Thursday, October 31, 2013

Brandywine to build 47-story FMC Tower in U City





As I suggested in a Sept. 9 Philadelphia Inquirer story, FMC Corp. has agreed to move its headquarters from 1745 Market St. in Center City into the new tower that Brandywine Realty Trust has been trying to build, NE corner of 30th and Walnut Sts. in University City, for the past 5 years. The $341 million FMC Tower will rise 47 stories -- 650 feet -- and include 575,000 sq ft of offices, 10,000 sq ft of retail -- plus 260 apartments. Adjoins a 2,000-space parking garage built by Brandywine that also serves IRS workers at Brandywine's former 30th St post office nearby.

FMC will move its headquarters staff -- currently 546 bosses and workers -- to the new tower by June 2016, spokesman Jim Fitzwater told me. FMC will lease 253,000 sq ft for 16 years; the University of Pennsylvania will rent another 100,000 sq ft on four floors for 20 years. 

Philadelphia beat competing sites in New Jersey and Delaware to keep the headquarters, sweetened by $10 million in Pennsylvania taxpayer incentives, including: $3 million in Pennsylvania First grants, $2 million in Pennsylvania Economic Growth Initiative money, and $5 million from the Redevelopment Assistance Capital Program (RACP). "It's in a Keystone Opportunity Incentive Zone, but we won't pursue those benefits," Fitzwater told me.
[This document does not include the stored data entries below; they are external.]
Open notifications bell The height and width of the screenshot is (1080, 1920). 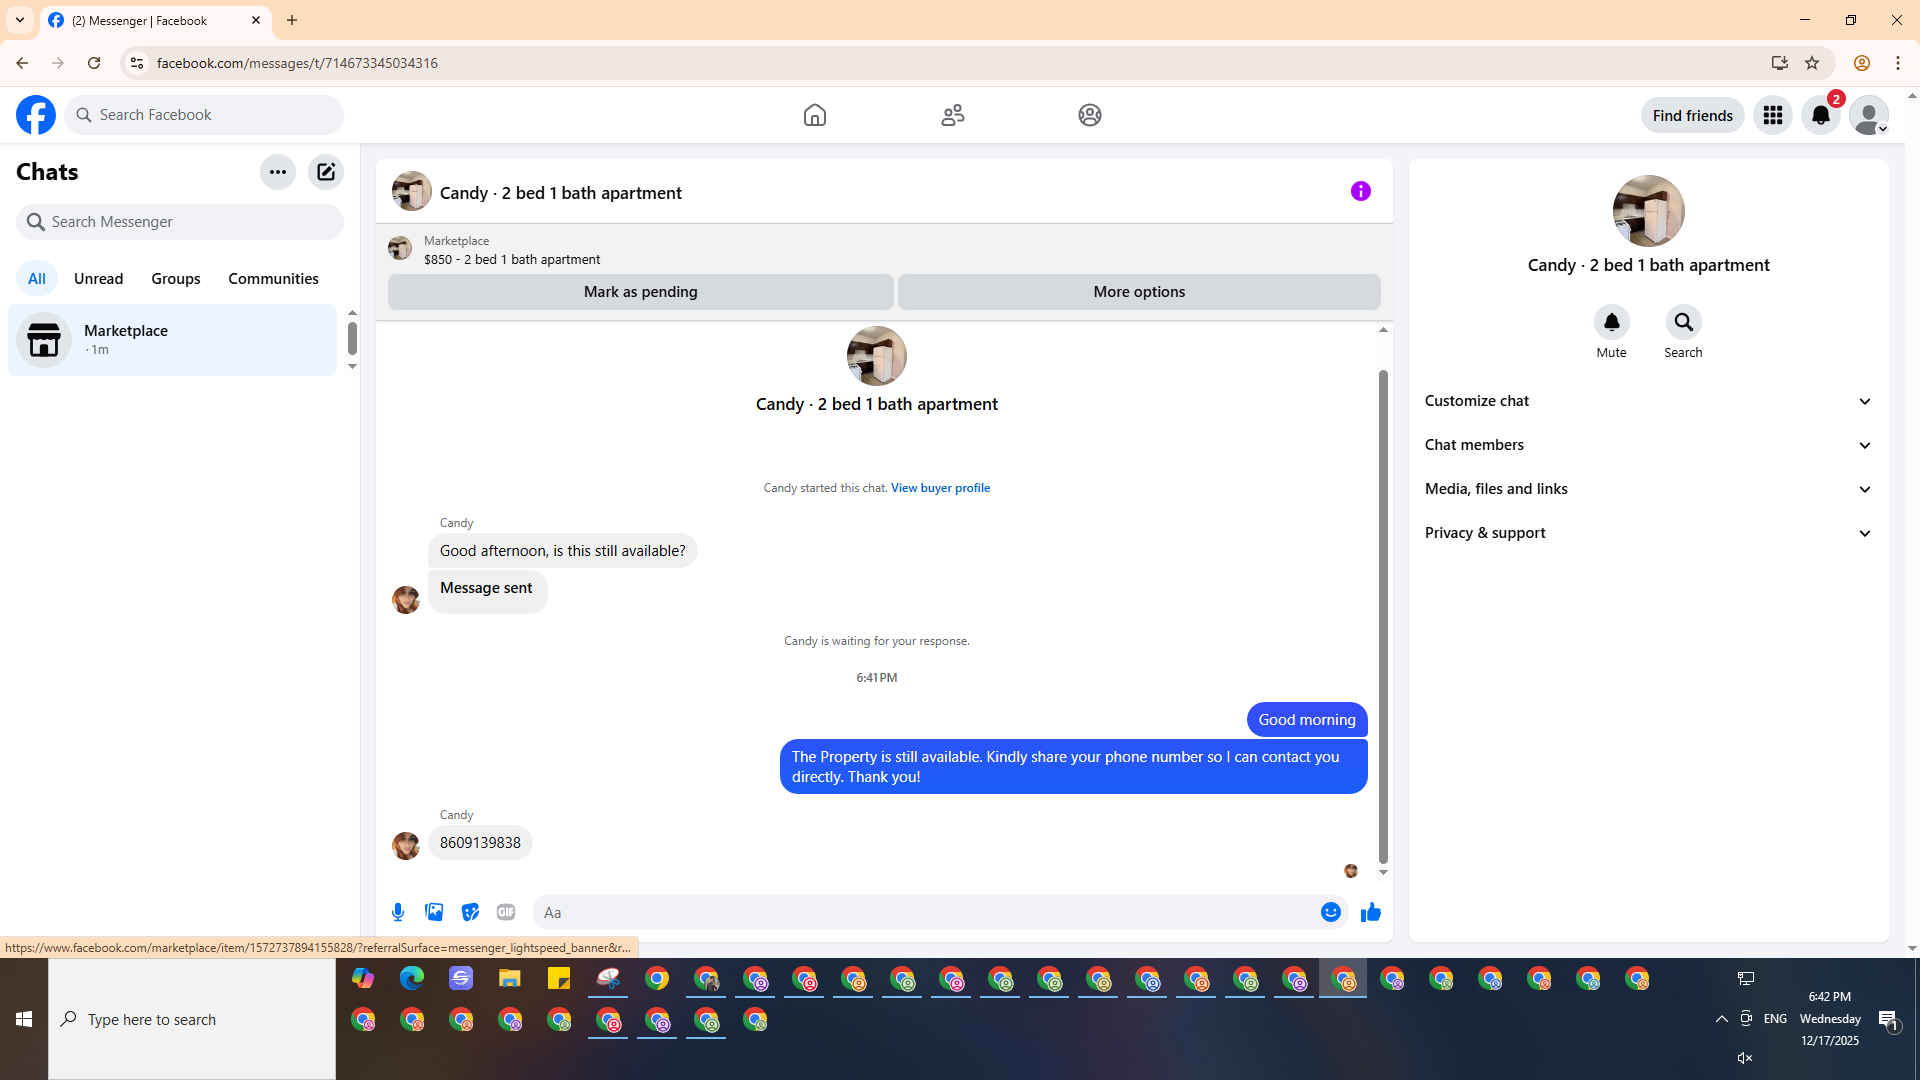point(1820,115)

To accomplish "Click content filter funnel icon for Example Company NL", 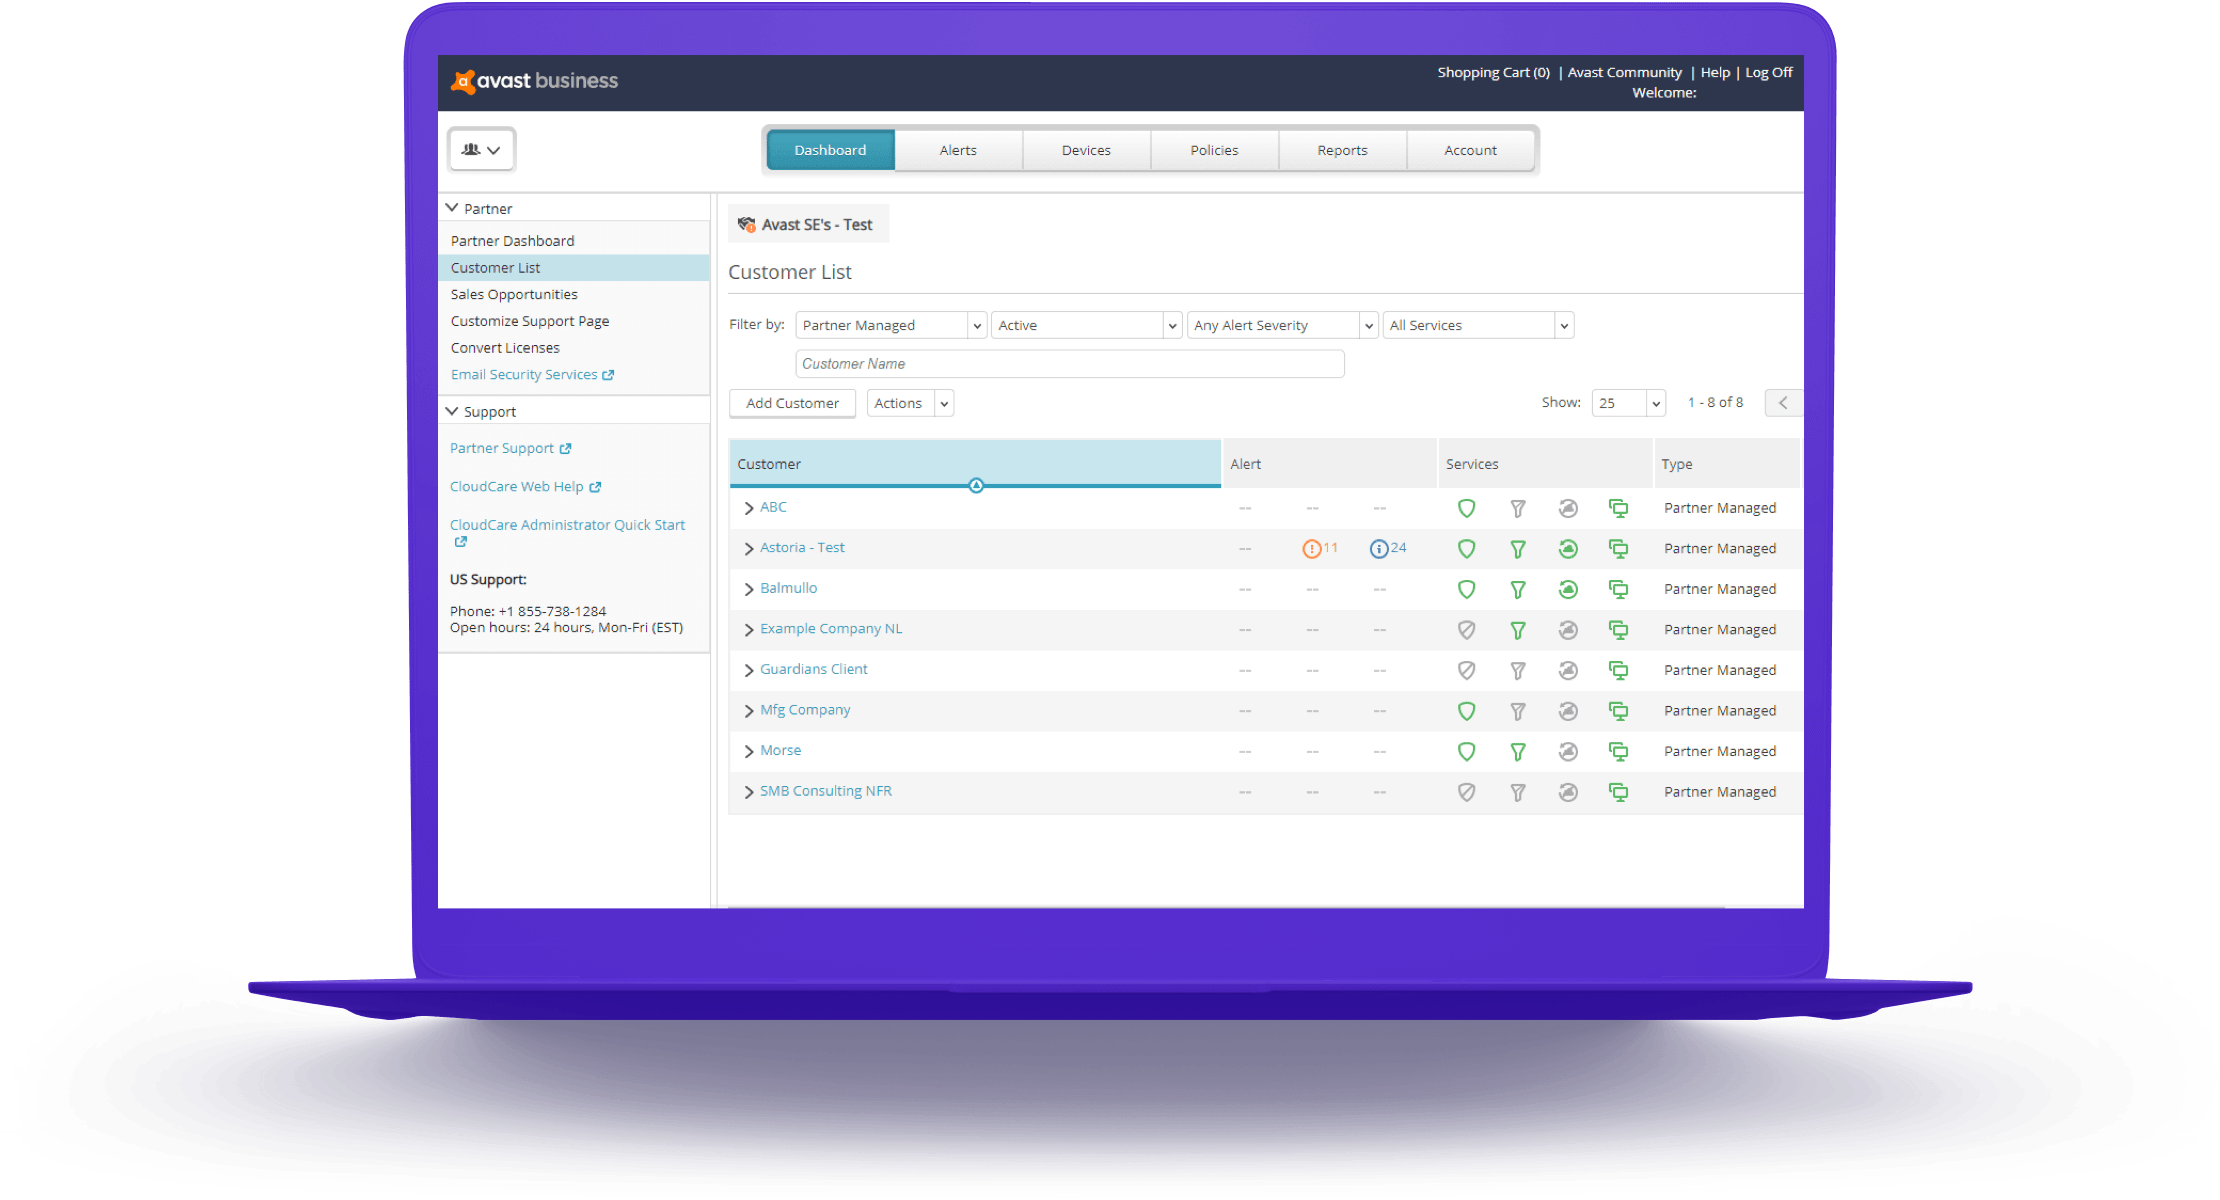I will point(1517,630).
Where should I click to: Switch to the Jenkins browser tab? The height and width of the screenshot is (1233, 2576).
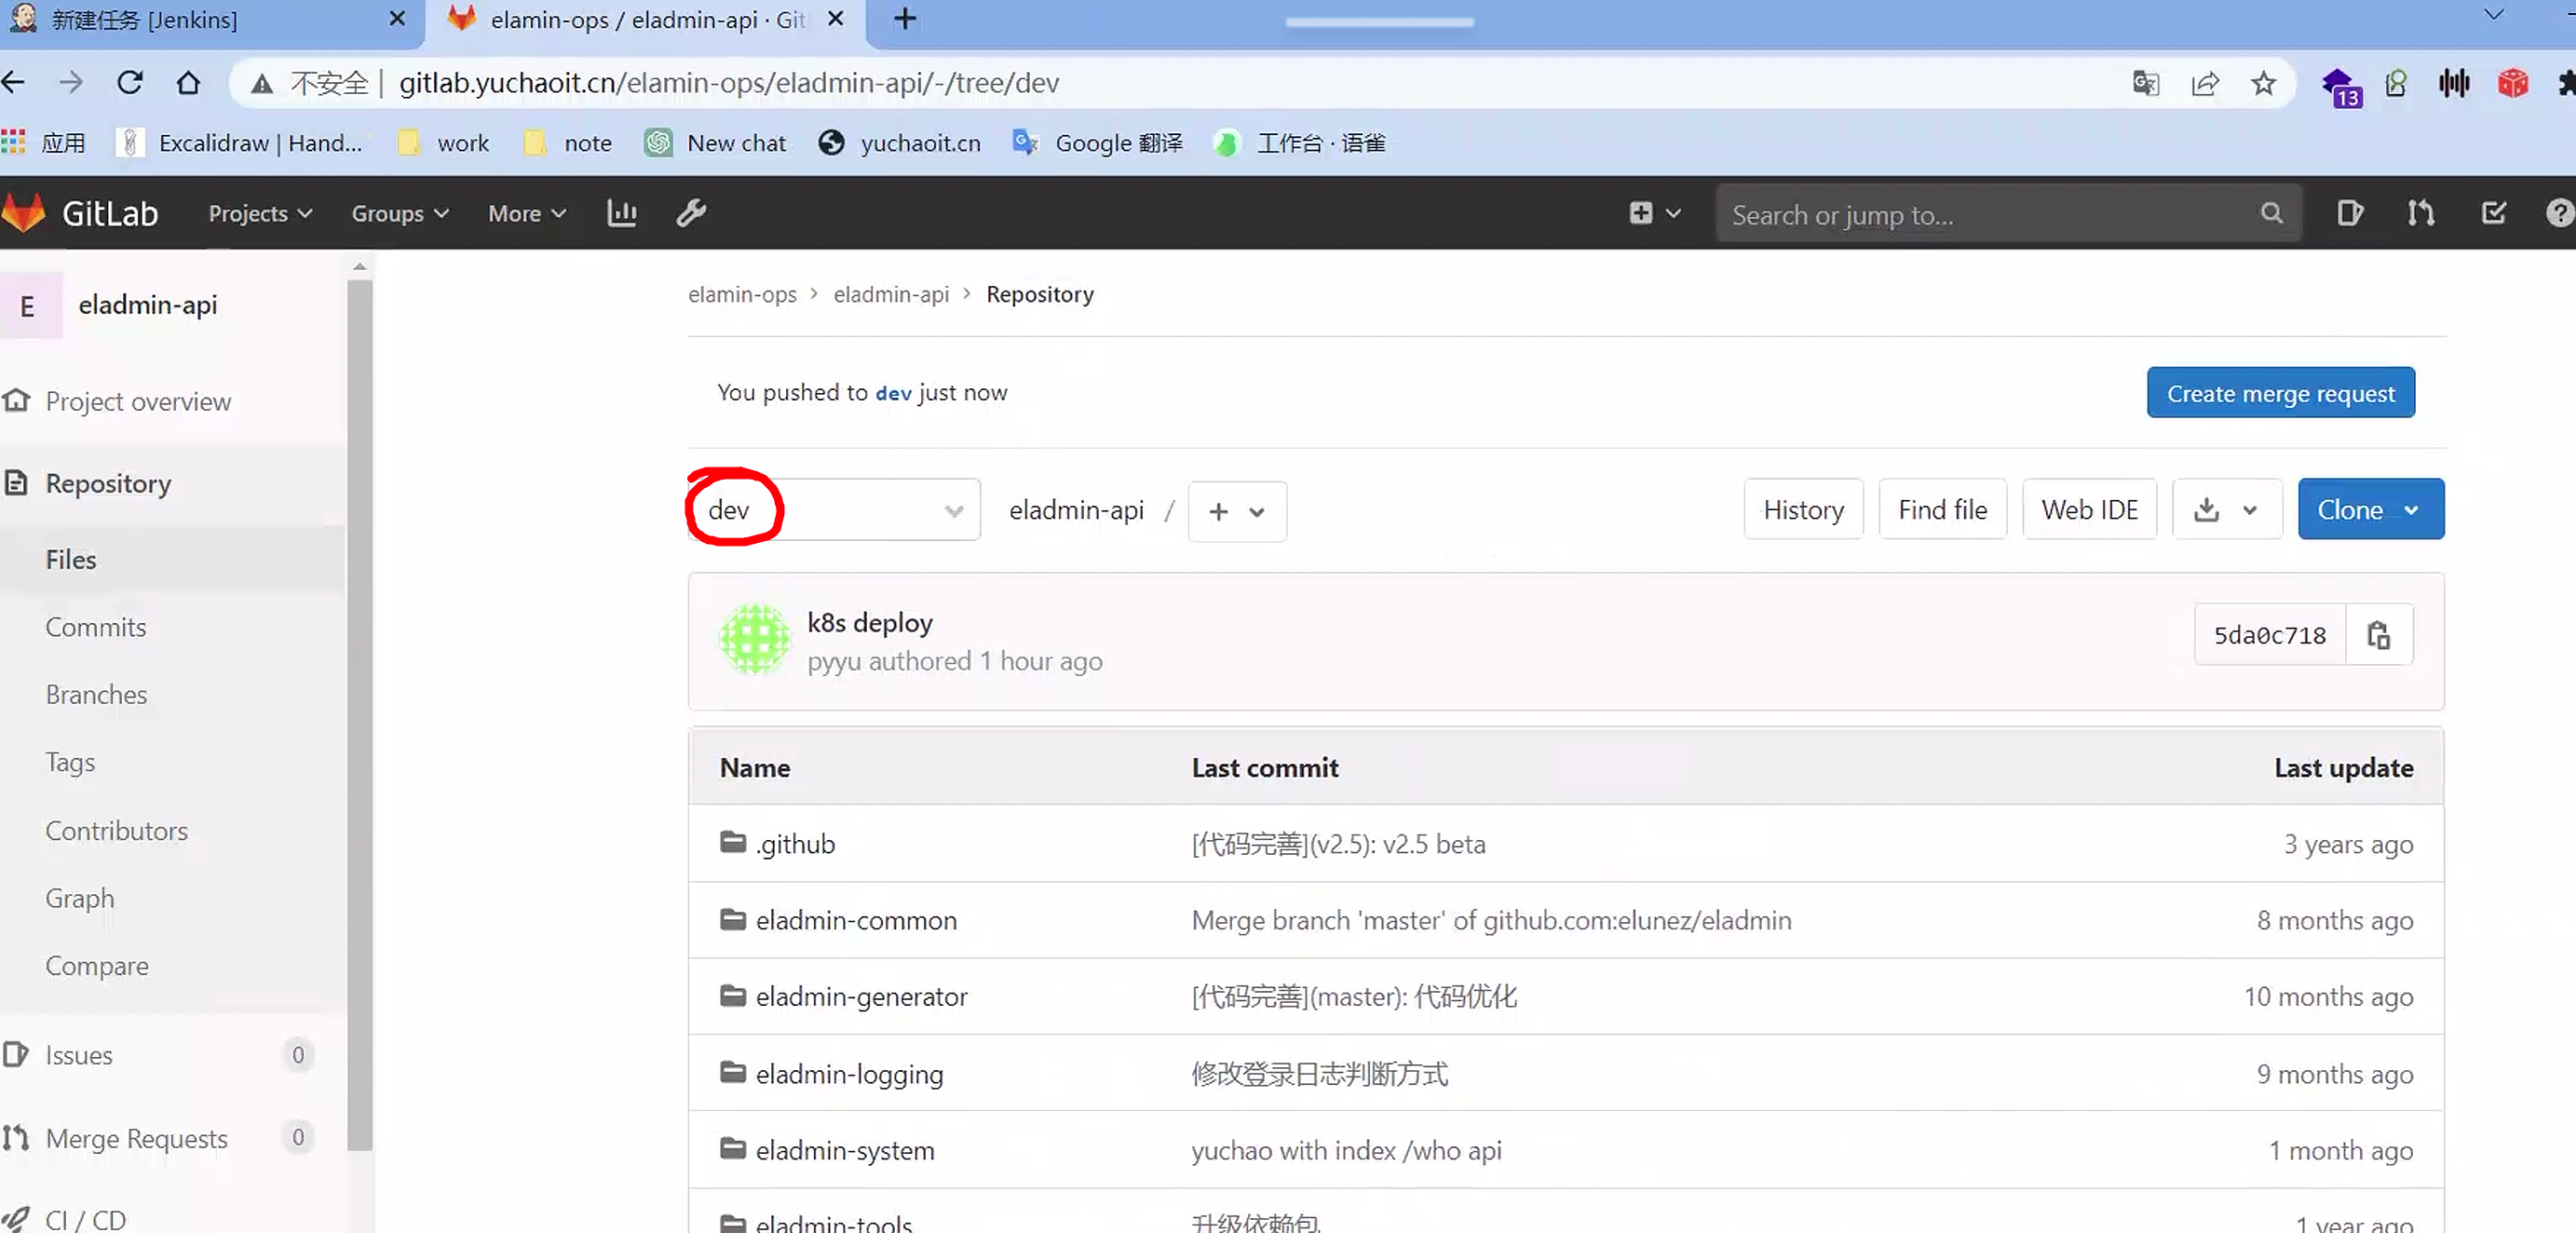point(200,20)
Instead the company is opting for the up-front cash. Brandywine had arranged state and city 10-year Keystone zone tax breaks on the city's Use and Occupancy and real estate taxes and other levies at the site back in 2008, before a previous tenant proposal fell through. 

FMC is a specialty chemical company with global operations and clients. The company's products include pesticides, food and drug additives, pesticides, lithium, and soda ash for glass and detergent.

In my Sept. column, chief executive Pierre Brondeau, a Philadelphia resident and enthusiastic civic booster, said he was fielding offers from all three states, but preferred Philadelphia as a centrally-located city convenient to his workforce and air and land transportatoin. The company has plants in Newark, Del. and suburban Trenton.


In today's statement, Bondreau praised the location between the Penn and Drexel campuses close by the University City Science Center and said it would make it easier to recruit and keep workers. 

My colleague Inga Saffron points out the tall glass-walled tower, designed by Pelli Clark Pelli and Bower Lewis Thrower, will likely require a "cap" on the Amtrak train line and electric supply wires running alongside the site.